- **Records provided**
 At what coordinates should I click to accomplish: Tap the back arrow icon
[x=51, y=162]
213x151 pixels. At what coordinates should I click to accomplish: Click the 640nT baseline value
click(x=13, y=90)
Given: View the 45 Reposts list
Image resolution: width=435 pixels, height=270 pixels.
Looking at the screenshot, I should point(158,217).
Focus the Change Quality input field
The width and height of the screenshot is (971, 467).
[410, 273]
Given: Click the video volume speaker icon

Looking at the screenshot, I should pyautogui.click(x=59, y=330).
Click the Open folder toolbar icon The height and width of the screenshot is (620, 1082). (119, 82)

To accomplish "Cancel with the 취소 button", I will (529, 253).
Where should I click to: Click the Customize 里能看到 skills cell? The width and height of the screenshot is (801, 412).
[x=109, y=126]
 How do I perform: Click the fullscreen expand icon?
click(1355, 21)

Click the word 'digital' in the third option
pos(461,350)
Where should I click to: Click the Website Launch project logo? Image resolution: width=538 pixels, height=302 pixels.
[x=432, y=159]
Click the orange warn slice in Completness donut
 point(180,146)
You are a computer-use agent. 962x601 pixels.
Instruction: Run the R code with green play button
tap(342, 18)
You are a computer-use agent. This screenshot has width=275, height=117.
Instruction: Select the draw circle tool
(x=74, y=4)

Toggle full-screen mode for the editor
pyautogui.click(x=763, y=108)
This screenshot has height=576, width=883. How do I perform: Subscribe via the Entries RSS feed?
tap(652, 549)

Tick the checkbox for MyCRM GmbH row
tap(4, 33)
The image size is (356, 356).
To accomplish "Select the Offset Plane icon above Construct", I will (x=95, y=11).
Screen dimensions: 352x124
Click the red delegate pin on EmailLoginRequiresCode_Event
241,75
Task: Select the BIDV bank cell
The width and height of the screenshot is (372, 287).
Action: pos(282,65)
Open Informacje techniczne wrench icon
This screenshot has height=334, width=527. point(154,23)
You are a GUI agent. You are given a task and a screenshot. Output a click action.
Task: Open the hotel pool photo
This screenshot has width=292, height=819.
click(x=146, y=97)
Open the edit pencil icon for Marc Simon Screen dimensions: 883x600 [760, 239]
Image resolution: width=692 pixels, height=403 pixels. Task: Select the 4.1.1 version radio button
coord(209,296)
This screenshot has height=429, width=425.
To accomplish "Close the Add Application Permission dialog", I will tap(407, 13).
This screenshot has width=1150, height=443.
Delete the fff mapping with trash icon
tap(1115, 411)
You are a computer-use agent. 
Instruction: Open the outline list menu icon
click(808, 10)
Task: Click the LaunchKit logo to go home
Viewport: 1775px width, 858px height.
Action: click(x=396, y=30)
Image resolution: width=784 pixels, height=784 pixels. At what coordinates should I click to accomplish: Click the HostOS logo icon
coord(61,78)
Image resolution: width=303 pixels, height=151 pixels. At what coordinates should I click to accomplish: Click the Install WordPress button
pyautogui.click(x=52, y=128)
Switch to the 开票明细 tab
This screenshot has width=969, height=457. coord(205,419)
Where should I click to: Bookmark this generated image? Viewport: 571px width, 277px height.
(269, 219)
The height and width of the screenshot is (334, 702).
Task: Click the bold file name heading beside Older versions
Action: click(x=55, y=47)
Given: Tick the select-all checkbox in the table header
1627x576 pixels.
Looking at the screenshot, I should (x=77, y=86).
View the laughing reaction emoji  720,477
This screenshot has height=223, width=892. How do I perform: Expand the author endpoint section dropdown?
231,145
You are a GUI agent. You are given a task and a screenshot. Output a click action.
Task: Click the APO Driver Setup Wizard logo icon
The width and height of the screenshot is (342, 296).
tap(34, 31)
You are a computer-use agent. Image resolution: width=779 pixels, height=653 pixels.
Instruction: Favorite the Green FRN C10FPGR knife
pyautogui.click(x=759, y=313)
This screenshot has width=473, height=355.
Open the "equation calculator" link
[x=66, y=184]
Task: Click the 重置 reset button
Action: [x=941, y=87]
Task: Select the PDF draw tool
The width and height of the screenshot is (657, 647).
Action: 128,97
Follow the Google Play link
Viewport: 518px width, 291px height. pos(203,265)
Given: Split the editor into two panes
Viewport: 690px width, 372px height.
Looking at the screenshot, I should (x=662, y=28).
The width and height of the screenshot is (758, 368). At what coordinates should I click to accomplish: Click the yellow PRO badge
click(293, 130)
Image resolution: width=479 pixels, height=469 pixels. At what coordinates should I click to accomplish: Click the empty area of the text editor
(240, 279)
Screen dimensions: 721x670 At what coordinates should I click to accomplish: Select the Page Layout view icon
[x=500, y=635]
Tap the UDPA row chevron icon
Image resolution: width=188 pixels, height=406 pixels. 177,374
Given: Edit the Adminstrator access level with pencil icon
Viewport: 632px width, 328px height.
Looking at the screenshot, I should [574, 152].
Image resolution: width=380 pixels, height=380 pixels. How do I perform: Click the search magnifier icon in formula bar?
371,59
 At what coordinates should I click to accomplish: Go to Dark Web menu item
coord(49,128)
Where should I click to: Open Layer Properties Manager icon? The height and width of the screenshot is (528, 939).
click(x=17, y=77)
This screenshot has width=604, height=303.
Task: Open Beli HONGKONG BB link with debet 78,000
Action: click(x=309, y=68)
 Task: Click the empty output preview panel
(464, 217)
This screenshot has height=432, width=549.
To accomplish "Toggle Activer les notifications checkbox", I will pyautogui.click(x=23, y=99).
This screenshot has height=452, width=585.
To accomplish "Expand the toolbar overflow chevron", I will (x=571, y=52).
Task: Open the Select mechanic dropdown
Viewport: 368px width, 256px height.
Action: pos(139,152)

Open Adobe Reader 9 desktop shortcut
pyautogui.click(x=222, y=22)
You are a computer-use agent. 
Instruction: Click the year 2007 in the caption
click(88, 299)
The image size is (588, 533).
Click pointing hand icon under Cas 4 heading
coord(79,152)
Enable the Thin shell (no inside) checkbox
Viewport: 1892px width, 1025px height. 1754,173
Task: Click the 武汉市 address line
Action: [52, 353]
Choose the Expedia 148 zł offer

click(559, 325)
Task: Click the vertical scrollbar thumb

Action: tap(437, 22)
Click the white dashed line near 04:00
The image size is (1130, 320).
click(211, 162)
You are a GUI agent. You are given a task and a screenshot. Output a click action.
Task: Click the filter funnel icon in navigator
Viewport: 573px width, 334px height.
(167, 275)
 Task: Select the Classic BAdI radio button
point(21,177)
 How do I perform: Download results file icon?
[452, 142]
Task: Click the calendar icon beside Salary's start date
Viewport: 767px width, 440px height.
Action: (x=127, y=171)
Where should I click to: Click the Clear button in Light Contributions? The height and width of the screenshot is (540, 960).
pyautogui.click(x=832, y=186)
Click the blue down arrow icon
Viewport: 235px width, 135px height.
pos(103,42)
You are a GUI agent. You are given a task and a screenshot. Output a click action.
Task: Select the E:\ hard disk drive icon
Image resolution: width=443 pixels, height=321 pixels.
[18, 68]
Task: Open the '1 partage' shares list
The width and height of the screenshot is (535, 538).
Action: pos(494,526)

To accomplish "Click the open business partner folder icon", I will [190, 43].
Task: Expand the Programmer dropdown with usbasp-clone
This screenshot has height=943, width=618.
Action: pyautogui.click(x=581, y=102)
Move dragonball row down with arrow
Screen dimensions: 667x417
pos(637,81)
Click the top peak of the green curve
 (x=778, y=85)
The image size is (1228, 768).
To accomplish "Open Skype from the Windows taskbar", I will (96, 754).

- **What is expected**
Each line of the listing is to be repeated exactly.

- **Response for this exercise**
 At what coordinates should I click to accomplish: Tap the back arrow icon
[x=51, y=162]
213x151 pixels. At what coordinates should I click to accomplish: Click the 640nT baseline value
click(x=13, y=90)
Given: View the 45 Reposts list
Image resolution: width=435 pixels, height=270 pixels.
Looking at the screenshot, I should point(158,217).
Focus the Change Quality input field
The width and height of the screenshot is (971, 467).
[410, 273]
Given: Click the video volume speaker icon

Looking at the screenshot, I should pyautogui.click(x=59, y=330).
Click the Open folder toolbar icon The height and width of the screenshot is (620, 1082). (119, 82)

To accomplish "Cancel with the 취소 button", I will (529, 253).
Where should I click to: Click the Customize 里能看到 skills cell? The width and height of the screenshot is (801, 412).
[x=109, y=126]
 How do I perform: Click the fullscreen expand icon?
click(1355, 21)

Click the word 'digital' in the third option
pos(461,350)
Where should I click to: Click the Website Launch project logo? Image resolution: width=538 pixels, height=302 pixels.
[x=432, y=159]
Click the orange warn slice in Completness donut
 point(180,146)
You are a computer-use agent. 962x601 pixels.
Instruction: Run the R code with green play button
tap(342, 18)
You are a computer-use agent. This screenshot has width=275, height=117.
Instruction: Select the draw circle tool
(x=74, y=4)

Toggle full-screen mode for the editor
pyautogui.click(x=763, y=108)
This screenshot has height=576, width=883. How do I perform: Subscribe via the Entries RSS feed?
tap(652, 549)

Tick the checkbox for MyCRM GmbH row
tap(4, 33)
The image size is (356, 356).
To accomplish "Select the Offset Plane icon above Construct", I will (x=95, y=11).
Screen dimensions: 352x124
Click the red delegate pin on EmailLoginRequiresCode_Event
241,75
Task: Select the BIDV bank cell
The width and height of the screenshot is (372, 287).
Action: pos(282,65)
Open Informacje techniczne wrench icon
This screenshot has height=334, width=527. point(154,23)
You are a GUI agent. You are given a task and a screenshot. Output a click action.
Task: Open the hotel pool photo
This screenshot has width=292, height=819.
click(x=146, y=97)
Open the edit pencil icon for Marc Simon Screen dimensions: 883x600 [760, 239]
Image resolution: width=692 pixels, height=403 pixels. Task: Select the 4.1.1 version radio button
coord(209,296)
This screenshot has height=429, width=425.
To accomplish "Close the Add Application Permission dialog", I will tap(407, 13).
This screenshot has width=1150, height=443.
Delete the fff mapping with trash icon
tap(1115, 411)
You are a computer-use agent. 
Instruction: Open the outline list menu icon
click(808, 10)
Task: Click the LaunchKit logo to go home
Viewport: 1775px width, 858px height.
Action: click(x=396, y=30)
Image resolution: width=784 pixels, height=784 pixels. At what coordinates should I click to accomplish: Click the HostOS logo icon
coord(61,78)
Image resolution: width=303 pixels, height=151 pixels. At what coordinates should I click to accomplish: Click the Install WordPress button
pyautogui.click(x=52, y=128)
Switch to the 开票明细 tab
This screenshot has width=969, height=457. coord(205,419)
Where should I click to: Bookmark this generated image? Viewport: 571px width, 277px height.
(269, 219)
The height and width of the screenshot is (334, 702).
Task: Click the bold file name heading beside Older versions
Action: click(x=55, y=47)
Given: Tick the select-all checkbox in the table header
1627x576 pixels.
Looking at the screenshot, I should (x=77, y=86).
View the laughing reaction emoji  720,477
This screenshot has height=223, width=892. How do I perform: Expand the author endpoint section dropdown?
231,145
You are a GUI agent. You are given a task and a screenshot. Output a click action.
Task: Click the APO Driver Setup Wizard logo icon
The width and height of the screenshot is (342, 296).
tap(34, 31)
You are a computer-use agent. Image resolution: width=779 pixels, height=653 pixels.
Instruction: Favorite the Green FRN C10FPGR knife
pyautogui.click(x=759, y=313)
This screenshot has width=473, height=355.
Open the "equation calculator" link
[x=66, y=184]
Task: Click the 重置 reset button
Action: [x=941, y=87]
Task: Select the PDF draw tool
The width and height of the screenshot is (657, 647).
Action: 128,97
Follow the Google Play link
Viewport: 518px width, 291px height. pos(203,265)
Given: Split the editor into two panes
Viewport: 690px width, 372px height.
Looking at the screenshot, I should (x=662, y=28).
The width and height of the screenshot is (758, 368). At what coordinates should I click to accomplish: Click the yellow PRO badge
click(293, 130)
Image resolution: width=479 pixels, height=469 pixels. At what coordinates should I click to accomplish: Click the empty area of the text editor
(240, 279)
Screen dimensions: 721x670 At what coordinates should I click to accomplish: Select the Page Layout view icon
[x=500, y=635]
Tap the UDPA row chevron icon
Image resolution: width=188 pixels, height=406 pixels. 177,374
Given: Edit the Adminstrator access level with pencil icon
Viewport: 632px width, 328px height.
Looking at the screenshot, I should [574, 152].
Image resolution: width=380 pixels, height=380 pixels. How do I perform: Click the search magnifier icon in formula bar?
371,59
 At what coordinates should I click to accomplish: Go to Dark Web menu item
coord(49,128)
Where should I click to: Open Layer Properties Manager icon? The height and width of the screenshot is (528, 939).
click(x=17, y=77)
This screenshot has width=604, height=303.
Task: Open Beli HONGKONG BB link with debet 78,000
Action: click(x=309, y=68)
 Task: Click the empty output preview panel
(464, 217)
This screenshot has height=432, width=549.
To accomplish "Toggle Activer les notifications checkbox", I will pyautogui.click(x=23, y=99).
This screenshot has height=452, width=585.
To accomplish "Expand the toolbar overflow chevron", I will (x=571, y=52).
Task: Open the Select mechanic dropdown
Viewport: 368px width, 256px height.
Action: pos(139,152)

Open Adobe Reader 9 desktop shortcut
pyautogui.click(x=222, y=22)
You are a computer-use agent. 
Instruction: Click the year 2007 in the caption
click(88, 299)
The image size is (588, 533).
Click pointing hand icon under Cas 4 heading
coord(79,152)
Enable the Thin shell (no inside) checkbox
Viewport: 1892px width, 1025px height. 1754,173
Task: Click the 武汉市 address line
Action: [52, 353]
Choose the Expedia 148 zł offer

click(559, 325)
Task: Click the vertical scrollbar thumb

Action: tap(437, 22)
Click the white dashed line near 04:00
The image size is (1130, 320).
click(211, 162)
You are a GUI agent. You are given a task and a screenshot. Output a click action.
Task: Click the filter funnel icon in navigator
Viewport: 573px width, 334px height.
(167, 275)
 Task: Select the Classic BAdI radio button
point(21,177)
 How do I perform: Download results file icon?
[452, 142]
Task: Click the calendar icon beside Salary's start date
Viewport: 767px width, 440px height.
Action: (x=127, y=171)
Where should I click to: Click the Clear button in Light Contributions? The height and width of the screenshot is (540, 960).
pyautogui.click(x=832, y=186)
Click the blue down arrow icon
Viewport: 235px width, 135px height.
pos(103,42)
You are a GUI agent. You are given a task and a screenshot. Output a click action.
Task: Select the E:\ hard disk drive icon
Image resolution: width=443 pixels, height=321 pixels.
[18, 68]
Task: Open the '1 partage' shares list
The width and height of the screenshot is (535, 538).
Action: pos(494,526)

To accomplish "Click the open business partner folder icon", I will [190, 43].
Task: Expand the Programmer dropdown with usbasp-clone
This screenshot has height=943, width=618.
Action: pyautogui.click(x=581, y=102)
Move dragonball row down with arrow
Screen dimensions: 667x417
pos(637,81)
Click the top peak of the green curve
 (x=778, y=85)
The image size is (1228, 768).
To accomplish "Open Skype from the Windows taskbar", I will (96, 754).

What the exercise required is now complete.